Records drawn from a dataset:
+---+

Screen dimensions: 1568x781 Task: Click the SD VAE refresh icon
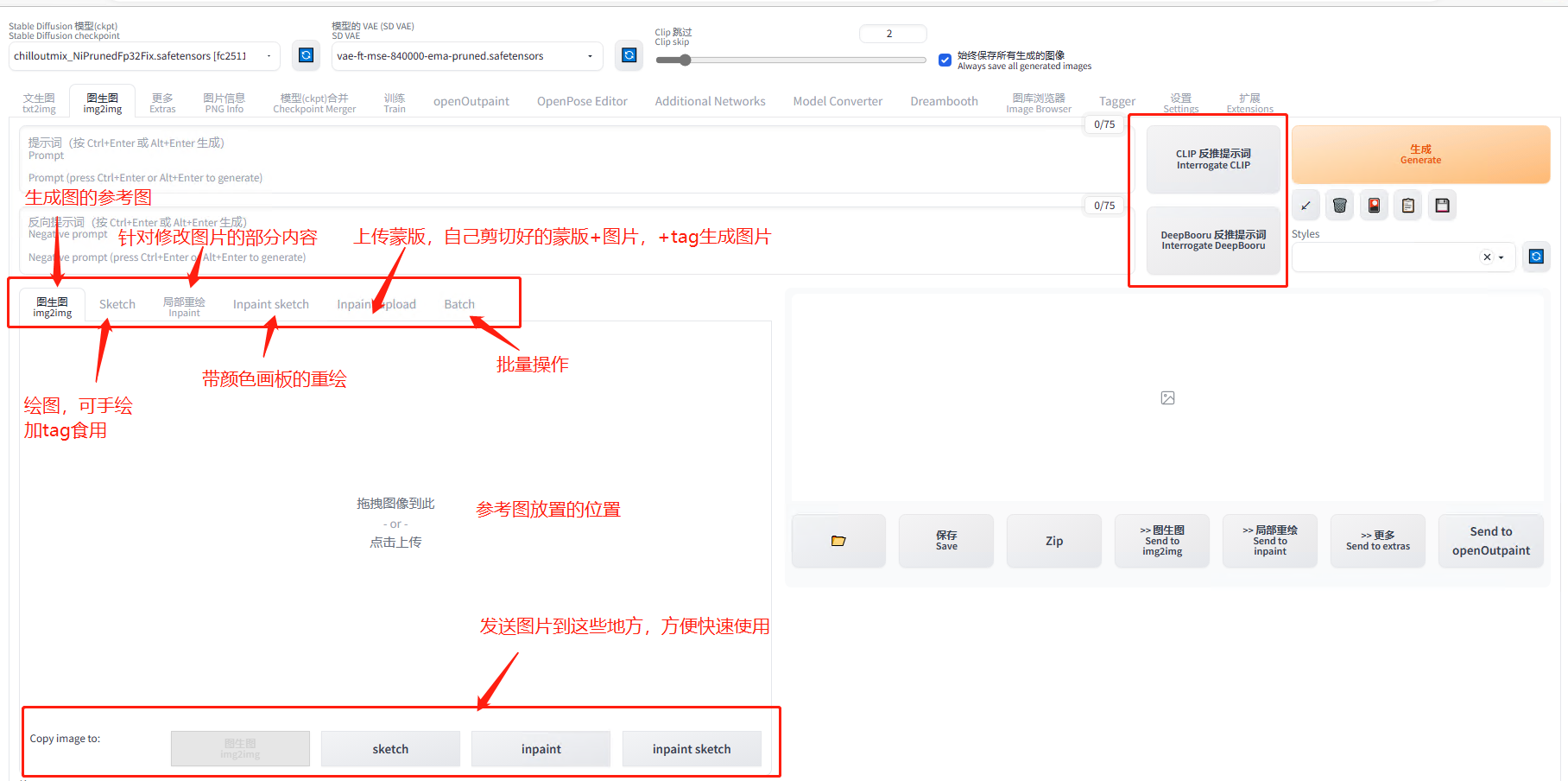point(629,55)
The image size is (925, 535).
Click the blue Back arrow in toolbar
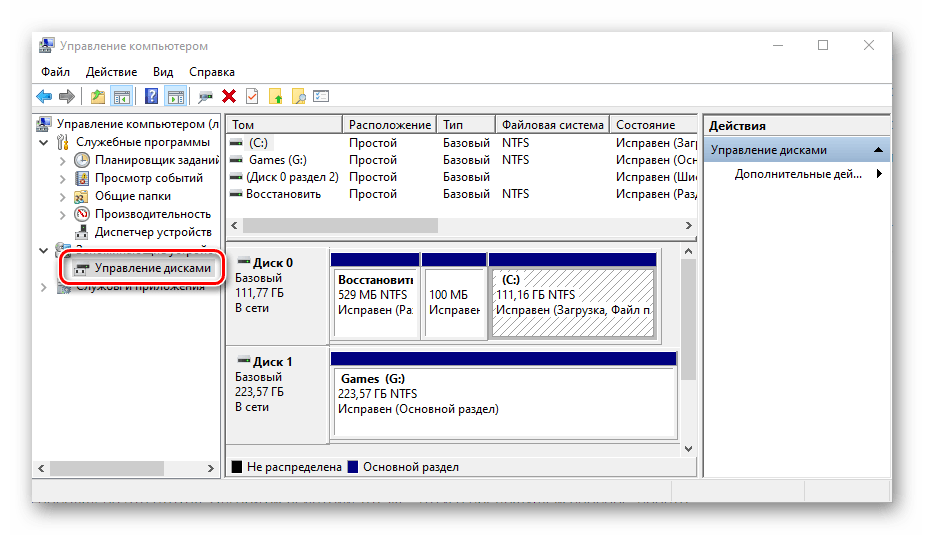tap(44, 97)
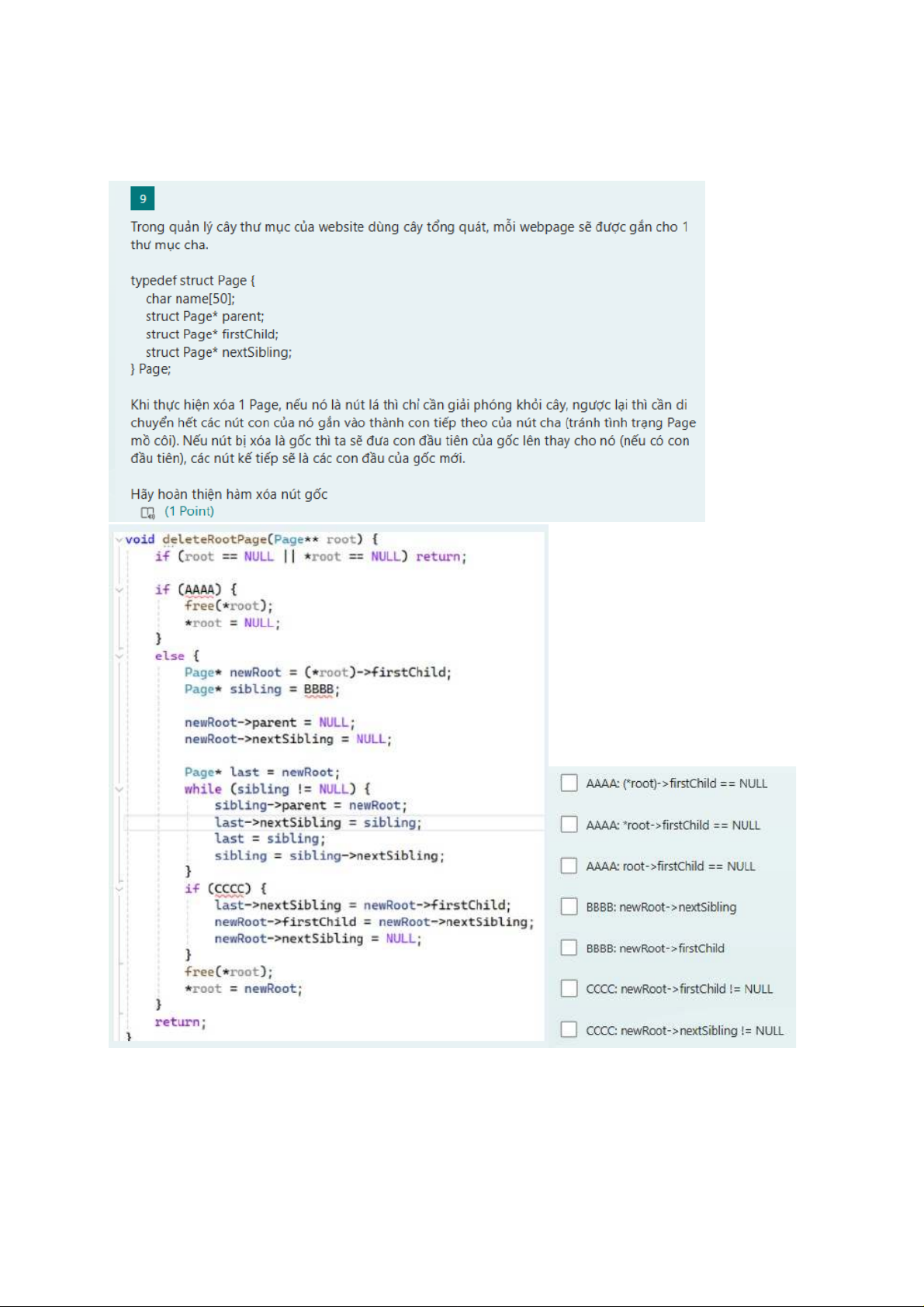Collapse the if (AAAA) block fold arrow

tap(119, 590)
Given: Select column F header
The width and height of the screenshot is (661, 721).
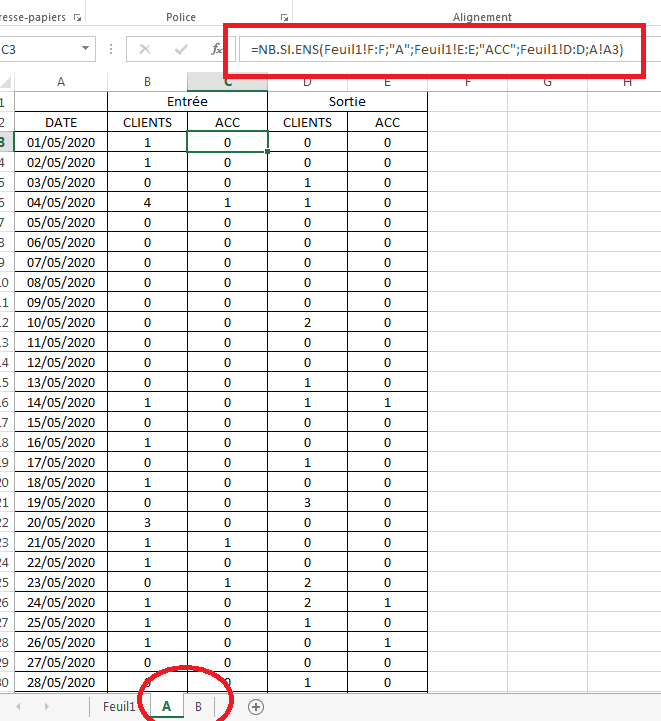Looking at the screenshot, I should [467, 82].
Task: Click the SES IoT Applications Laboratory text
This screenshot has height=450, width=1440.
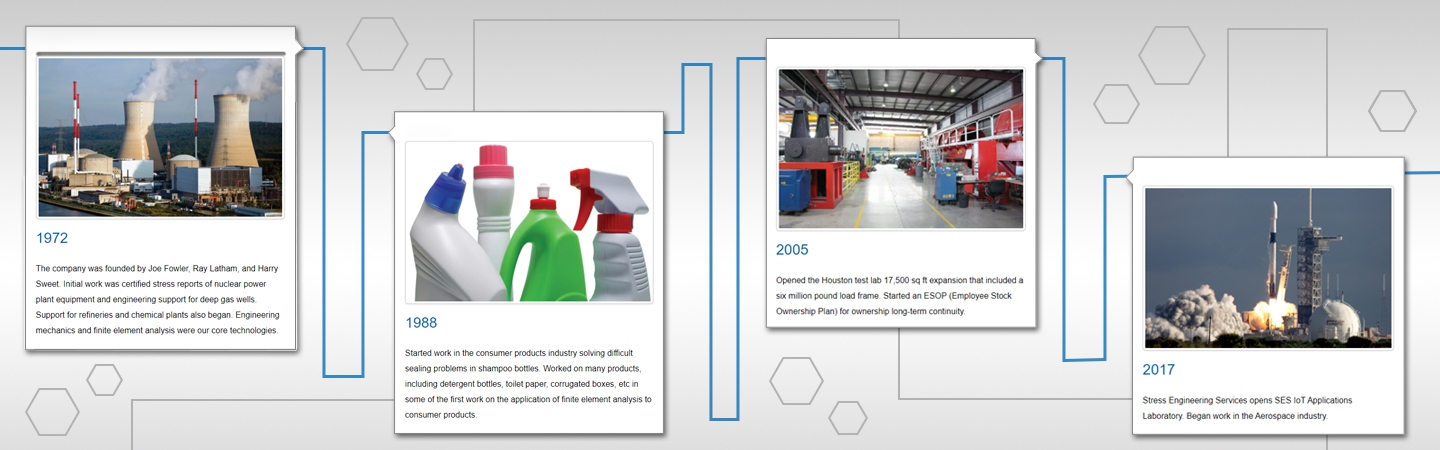Action: [x=1246, y=408]
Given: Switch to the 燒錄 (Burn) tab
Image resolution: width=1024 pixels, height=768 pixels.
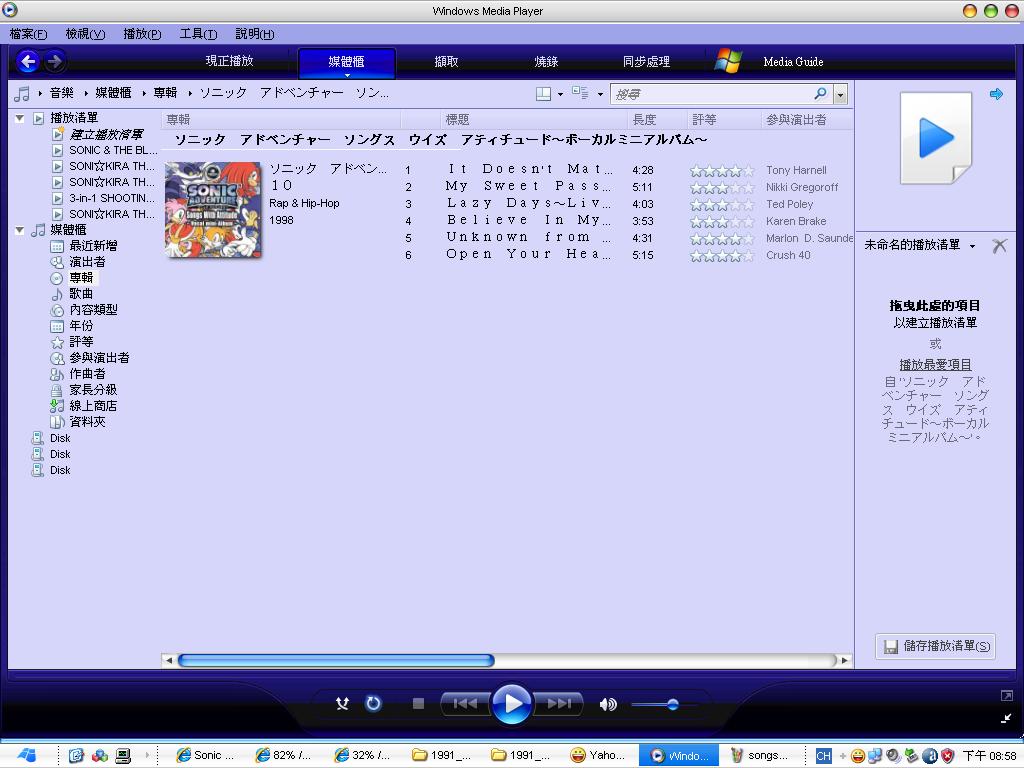Looking at the screenshot, I should tap(546, 61).
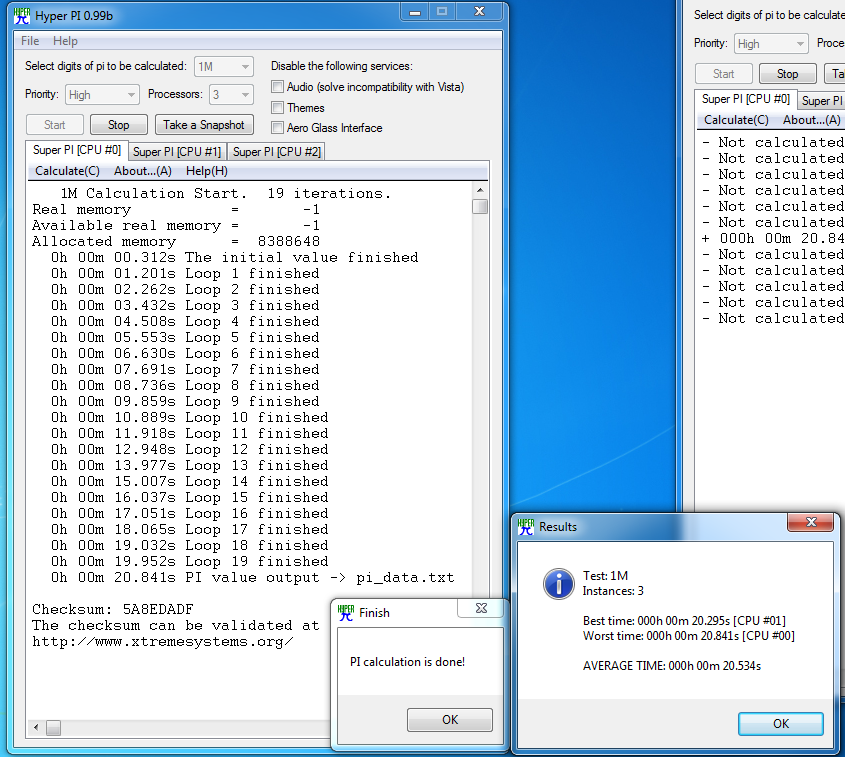Click the information icon in the Results dialog
The height and width of the screenshot is (757, 845).
pos(558,584)
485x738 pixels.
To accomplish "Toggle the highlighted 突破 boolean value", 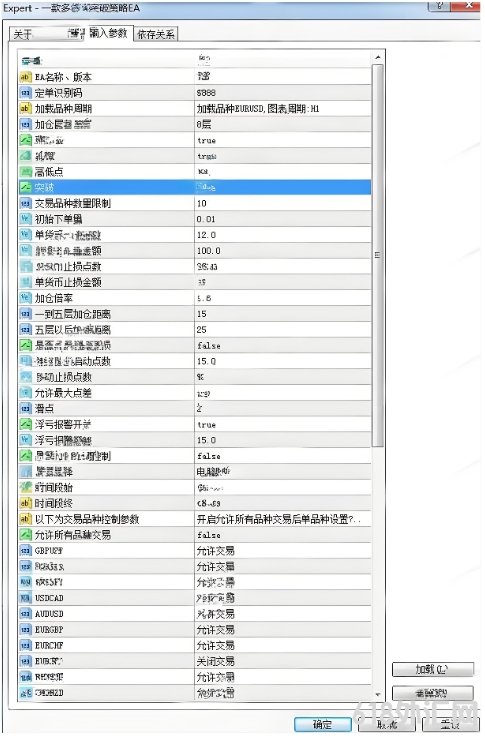I will [x=283, y=187].
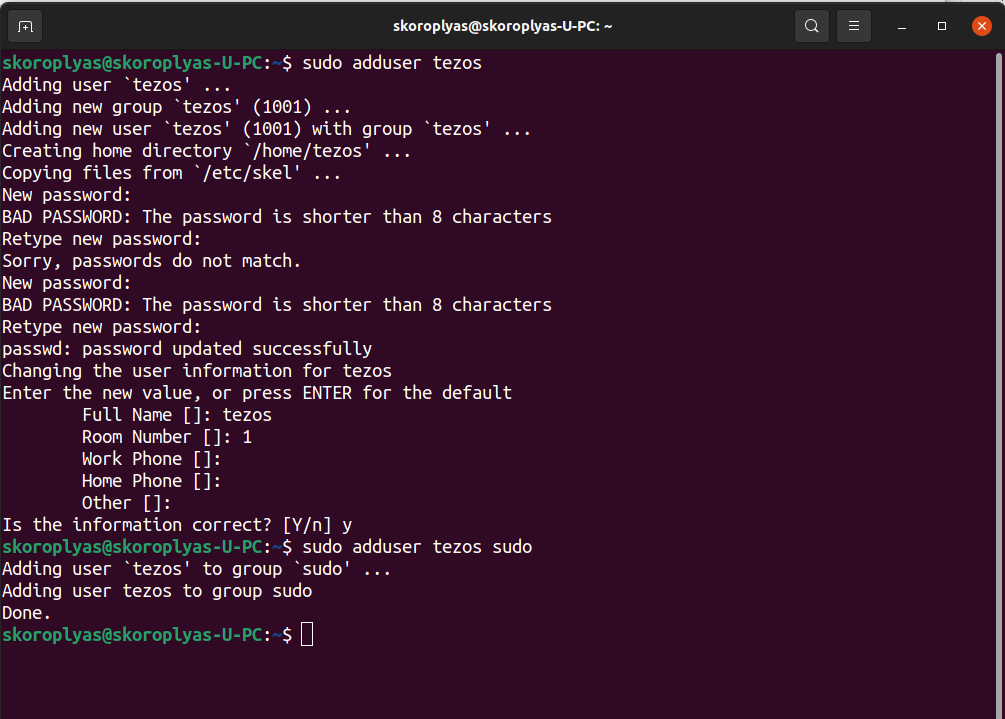Open a new terminal tab
The height and width of the screenshot is (719, 1005).
(25, 26)
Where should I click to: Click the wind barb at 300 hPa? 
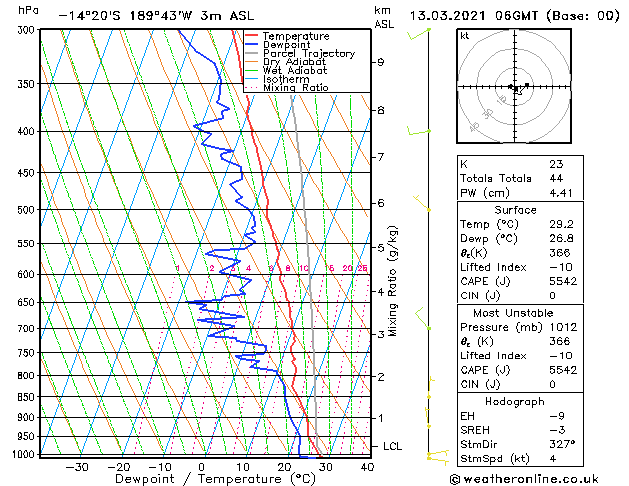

+---+

▶ Work to be completed: From the data above, copy each line that has the string "Given".

▶ Written answer:
Given: Select column F header
Given: Switch to the 燒錄 (Burn) tab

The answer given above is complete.